Japan Geoscience Union Meeting 2019

Presentation information

[J] Poster

S (Solid Earth Sciences ) » S-SS Seismology

[S-SS15] Active faults and paleoseismology

Tue. May 28, 2019 5:15 PM - 6:30 PM Poster Hall (International Exhibition Hall8, Makuhari Messe)

convener:Mamoru Koarai(Earth Science course, College of Science, Ibaraki University), Takashi OGAMI(National Institute of Advanced Industrial Science and Technology), Ryosuke Doke(Hot Springs Research Institute of Kanagawa Prefecture), Hisao Kondo(Geological Survey of Japan, National Institute of Advanced Industrial Science and Technology)

[SSS15-P23] Ground penetrating radar profiling across the Sanchiao fault in northeast Taiwan

*Mamoru Nakamura1, How-wei Chen2 (1.Faculty of Science, University of the Ryukyus, 2.National Central University, Taiwan)

Keywords:active fault, 1867 Keelung earthquake, Ground Penetrating Radar

Keelung earthquake (M 6.9-7.2) occurred on December 18, 1867, in northeast Taiwan. The seismic intensity distribution and tsunami runup height distribution for this earthquake were estimated from a review of relevant literature. The seismic intensity of the earthquake reached a maximum of VII at downtown Jinshan (northeast Taiwan) according to the scale of the Central Weather Bureau of Taiwan (Cheng et al., 2016 TAO), whilst the tsunami runup height reached 6-15 m along the northeast coast of Taiwan. From the seismic intensity distribution, the source fault of the Keelung earthquake is estimated to have been at the seaward extension of the Sanchiao fault (Cheng et al., 2016 TAO). The Sanchiao fault is a normal fault, approximately 53 km in length, and passes from the south of Taipei through to Jinshan (Shyu et al., 2015 TAO). From morphological surveys, borehole surveys, and seismic reflection surveys, the Sanchiao fault is estimated to pass along the foot of the mountain to the north of downtown Jinshan. However, it is unclear whether the land area of the Sanchiao fault moved in 1867. Therefore, we carried out a Ground Penetrating Radar (GPR) survey to detect the location of the Sanchiao fault.

The GPR survey was carried out on a coastal dune to the north of Jinshan. The coastal sand dune runs in a northwest-southeast direction along the shore, perpendicularly to the Sanchiao fault.

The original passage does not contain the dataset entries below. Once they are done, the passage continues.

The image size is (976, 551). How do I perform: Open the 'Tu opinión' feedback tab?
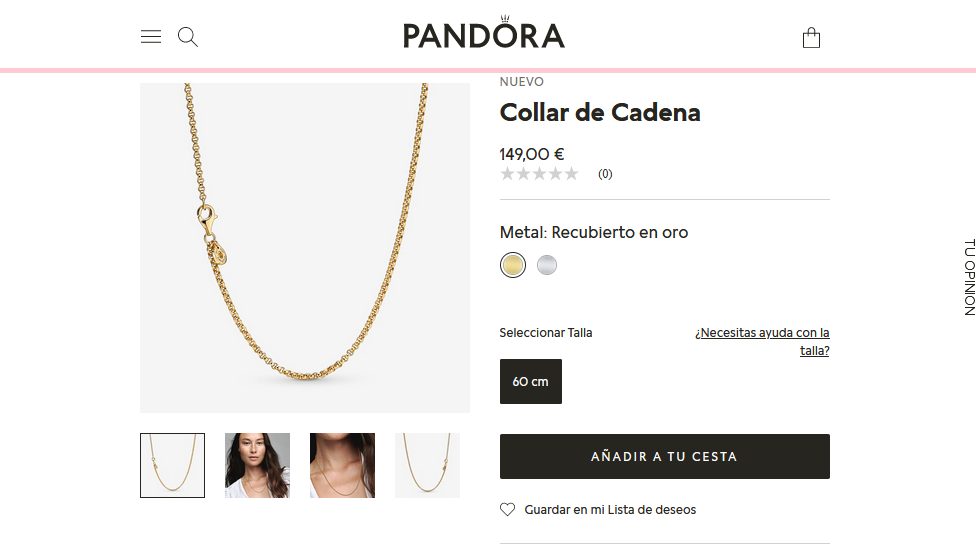(x=969, y=277)
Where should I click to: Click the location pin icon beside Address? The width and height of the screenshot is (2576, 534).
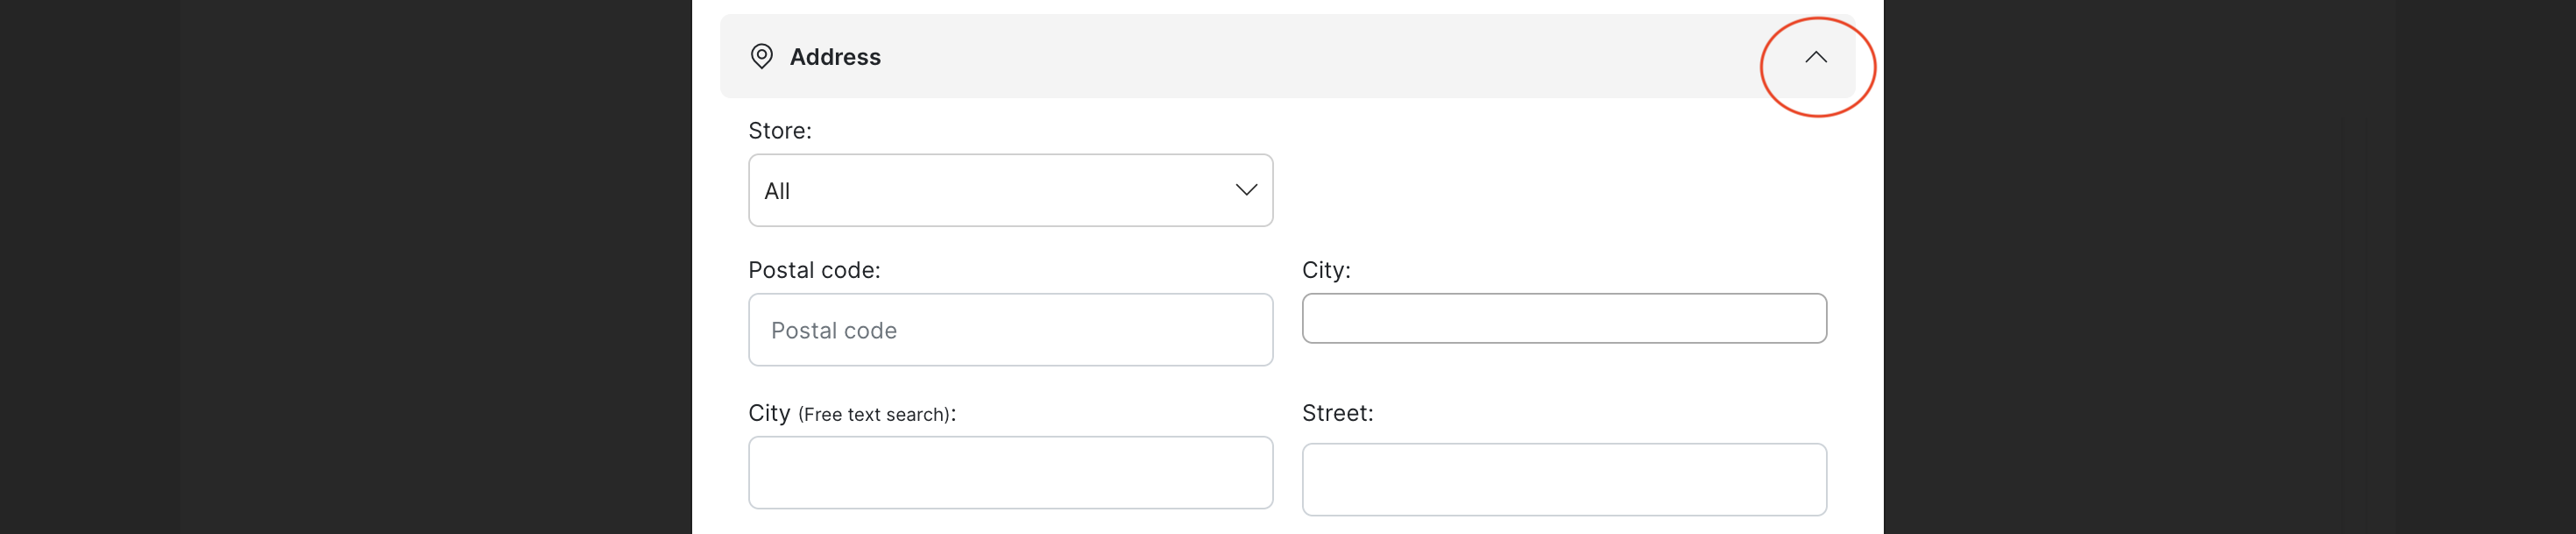[761, 57]
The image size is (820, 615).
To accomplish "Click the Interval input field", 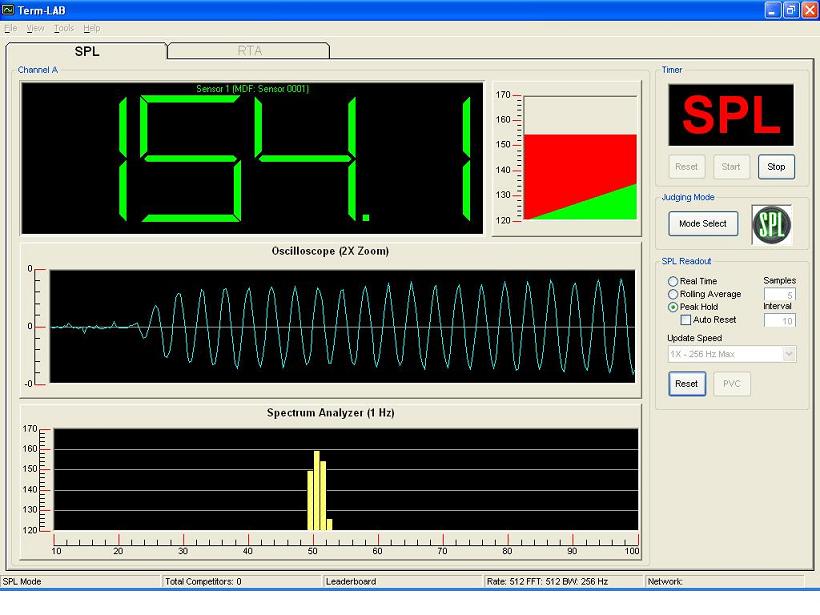I will (x=779, y=320).
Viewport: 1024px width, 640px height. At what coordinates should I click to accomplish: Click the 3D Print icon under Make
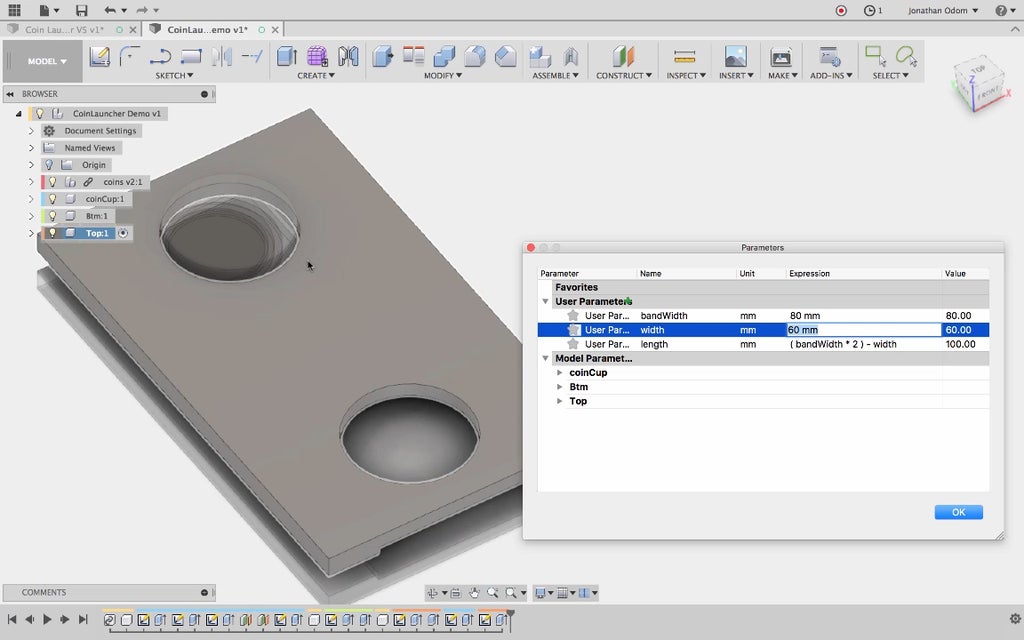click(781, 57)
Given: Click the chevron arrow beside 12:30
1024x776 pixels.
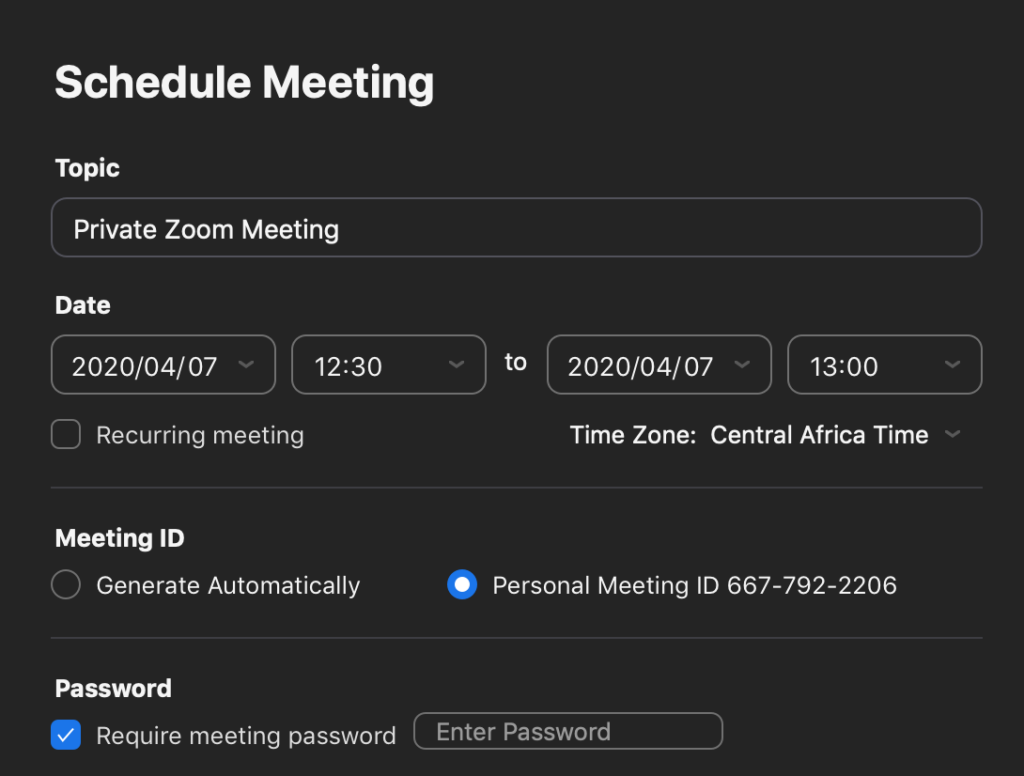Looking at the screenshot, I should (456, 365).
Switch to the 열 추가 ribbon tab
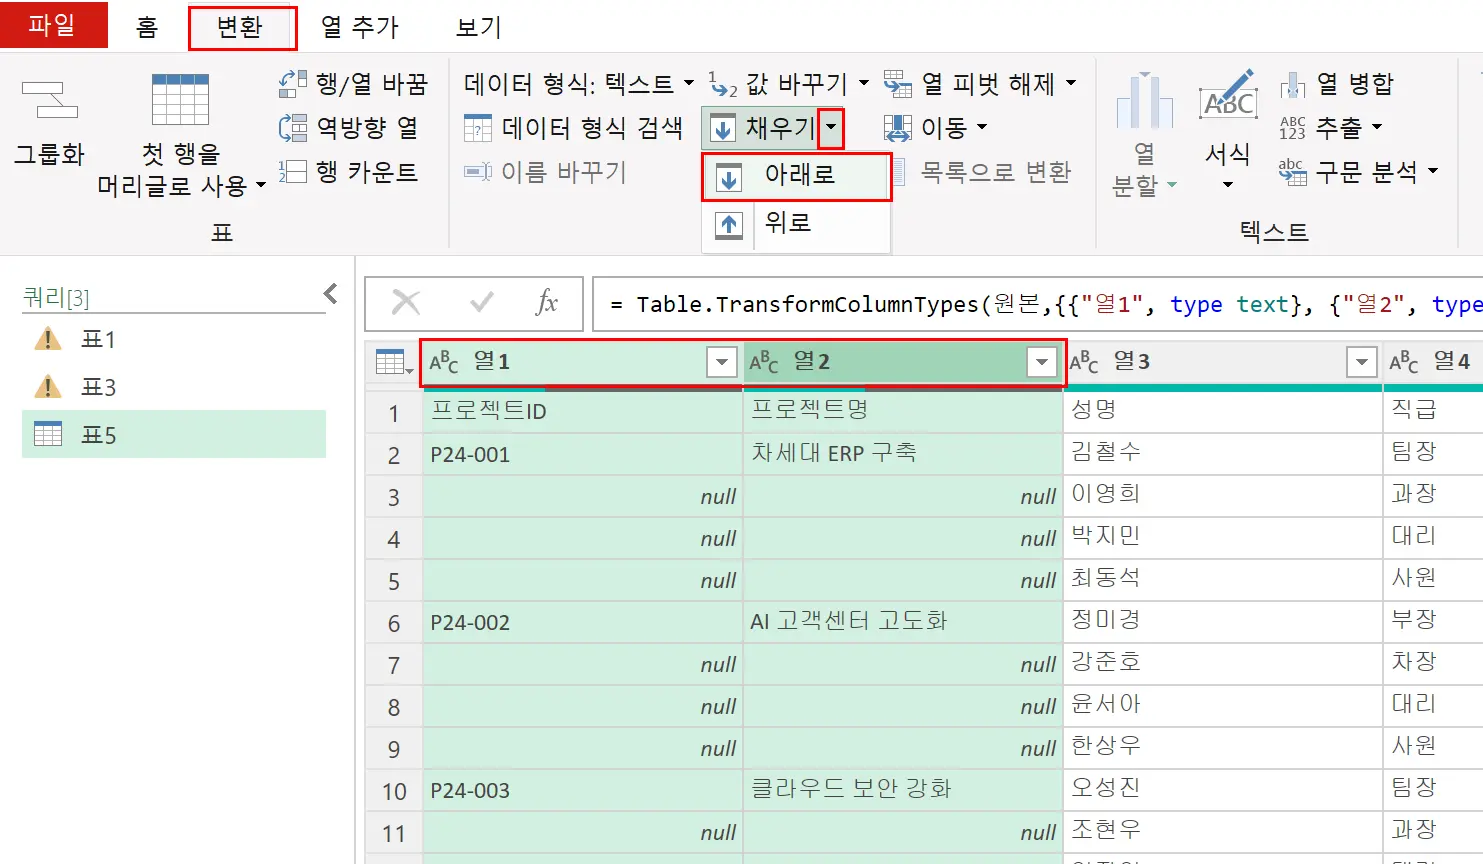This screenshot has width=1483, height=864. (x=360, y=28)
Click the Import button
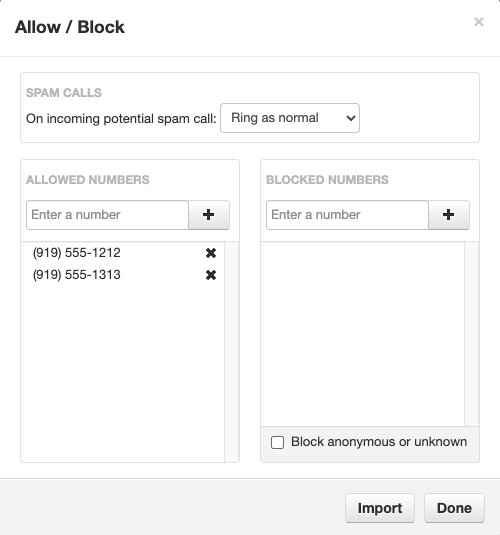Image resolution: width=500 pixels, height=535 pixels. coord(380,508)
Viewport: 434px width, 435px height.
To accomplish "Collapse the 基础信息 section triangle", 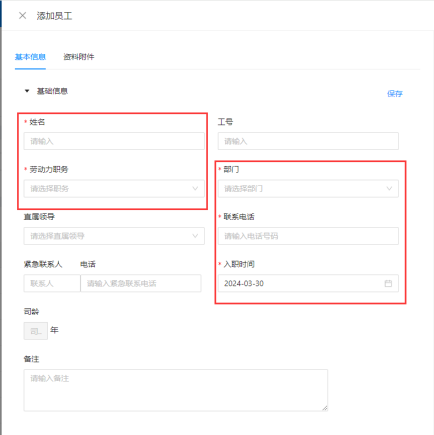I will (x=27, y=91).
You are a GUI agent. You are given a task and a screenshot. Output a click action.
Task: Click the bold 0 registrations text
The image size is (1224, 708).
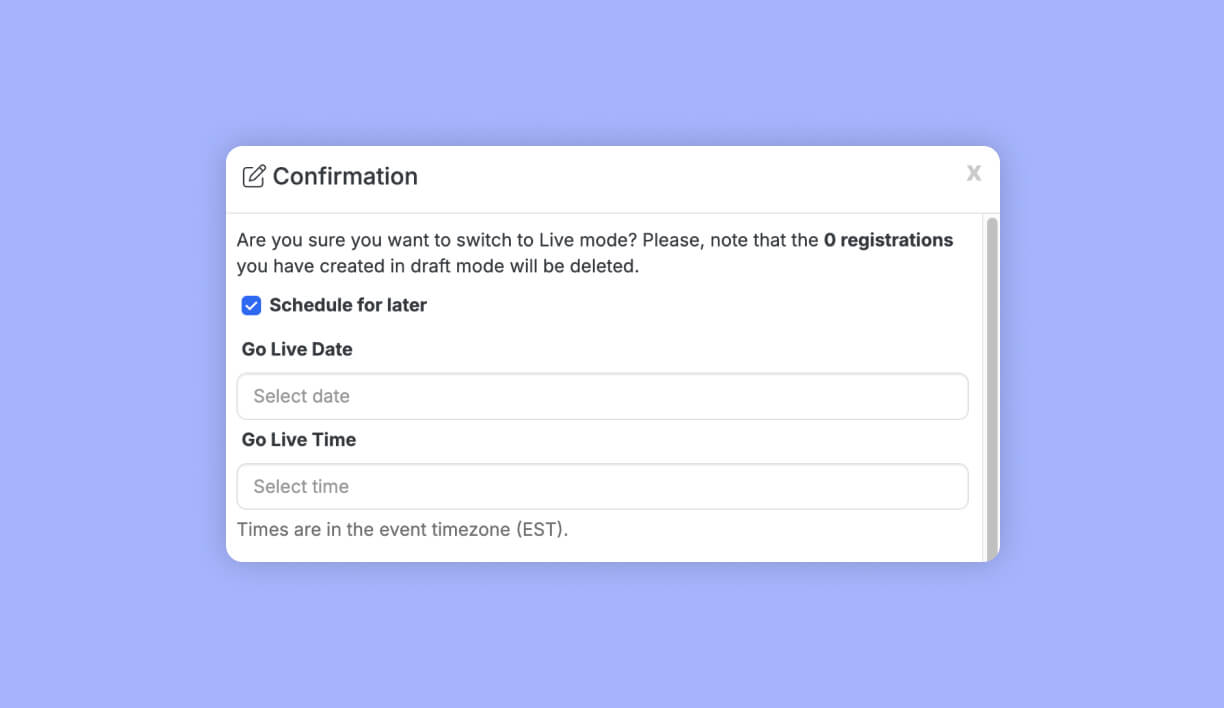[888, 240]
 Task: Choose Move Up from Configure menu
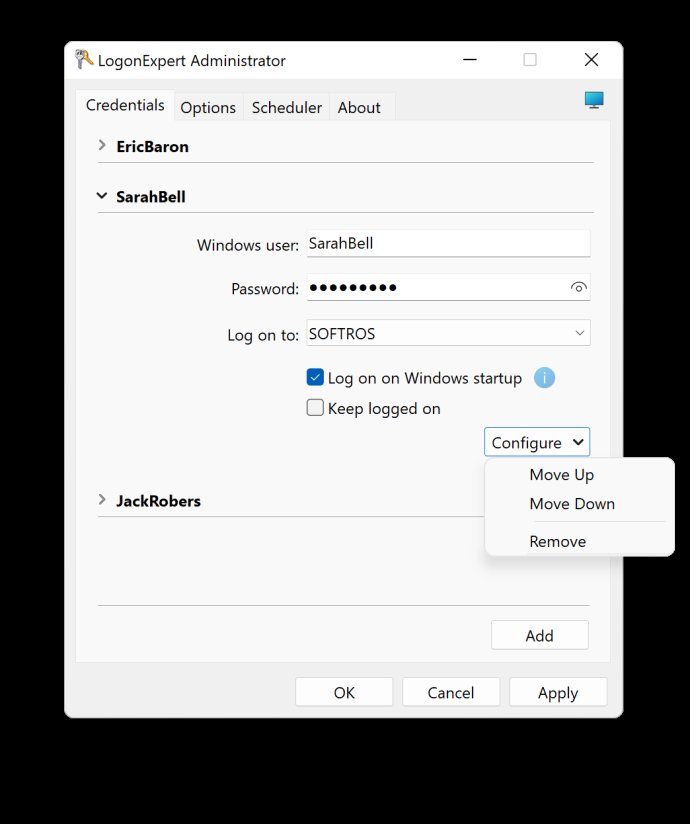click(x=562, y=475)
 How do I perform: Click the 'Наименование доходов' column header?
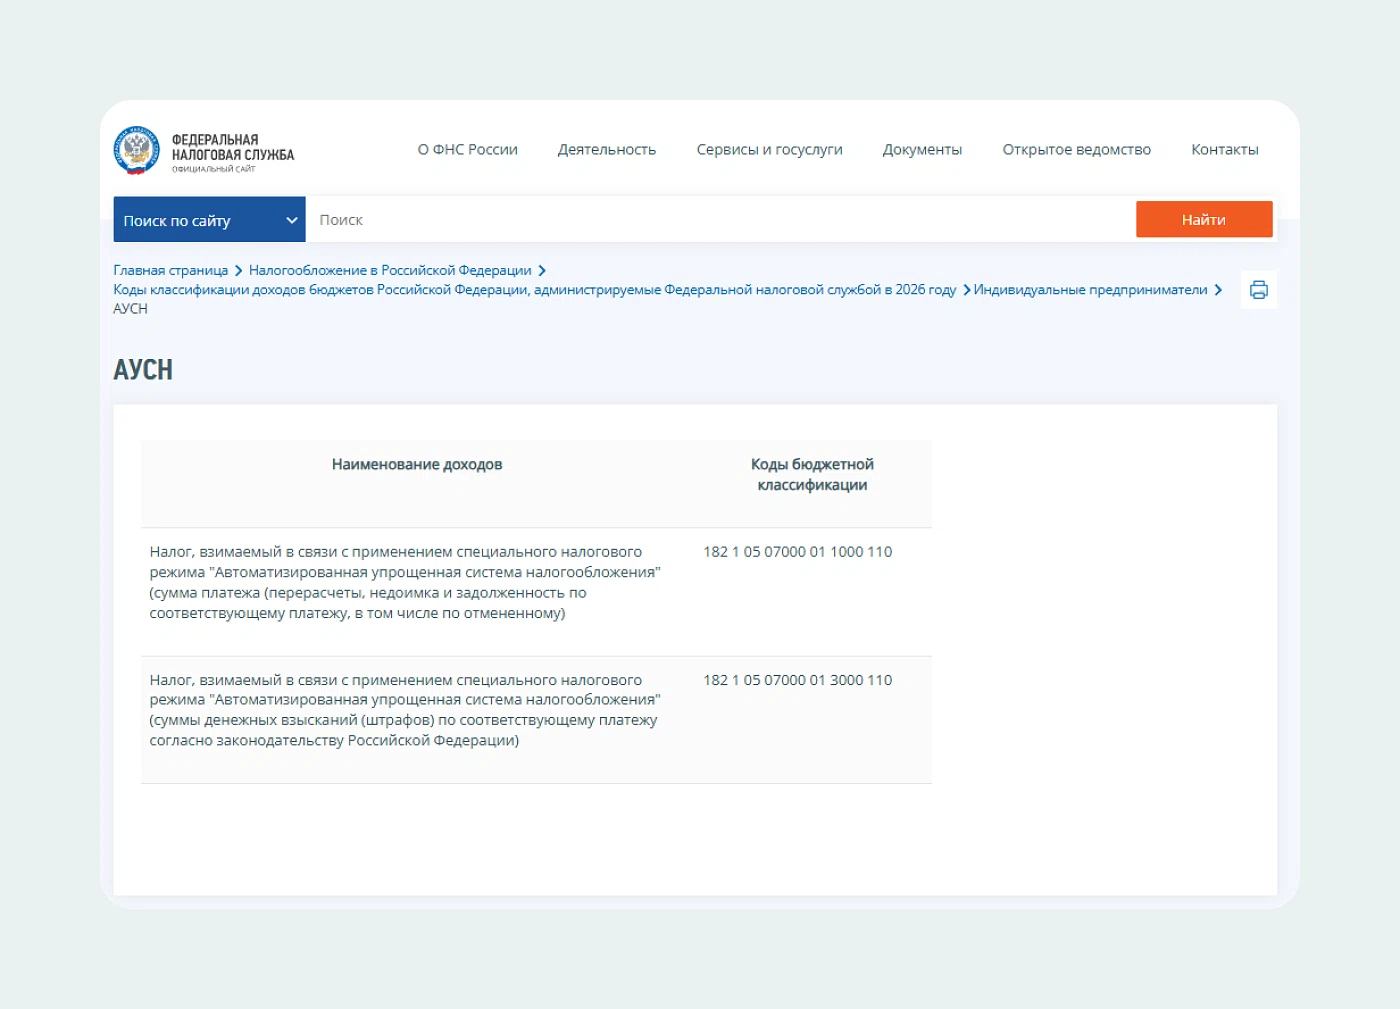417,465
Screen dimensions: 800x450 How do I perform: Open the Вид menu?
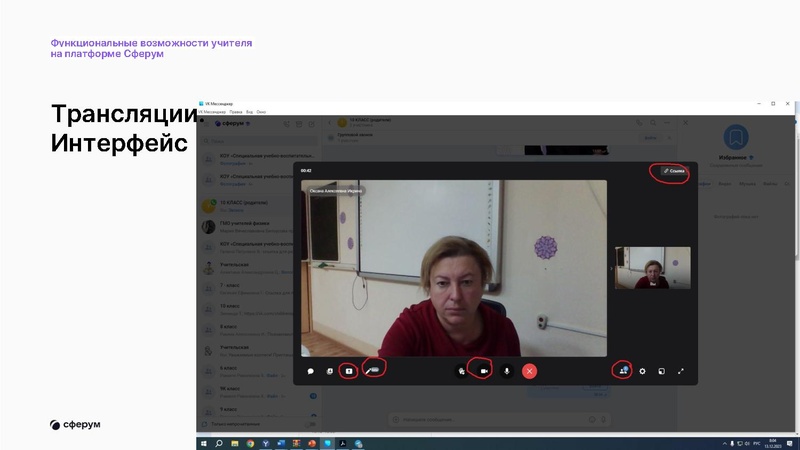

The following two types of GPR survey lines were set up: a long range type (100-200 m) running parallel to the coastal dune, and a short range type (20 m) running perpendicularly to the coastal dune. Surveys were carried out from August 15-17, 2017 and from August 13-17, 2018. Three short lines were set up parallel to the dune and two lines perpendicularly to the dune. The pulseEKKO from Sensors & Software Inc. was used for the GPR survey, and the survey frequency of the radar was 50 MHz, 100 MHz, and 250 MHz.

A conspicuous radar reflector was found in the survey line running parallel to the coastal dune. The depth of this reflection changed near the fault trace of the Sanchiao fault, as estimated from boreholes. Furthermore, the depth of the reflection at the northwestern region of the fault was approximately 1 m deeper than that at the southeastern region. This is inconsistent with the vertical displacement of the normal faulting of the Sanchiao fault that dips southeastward, and suggests that the deformation could have been caused by the branching off of the splay fault from the main Sanchiao fault.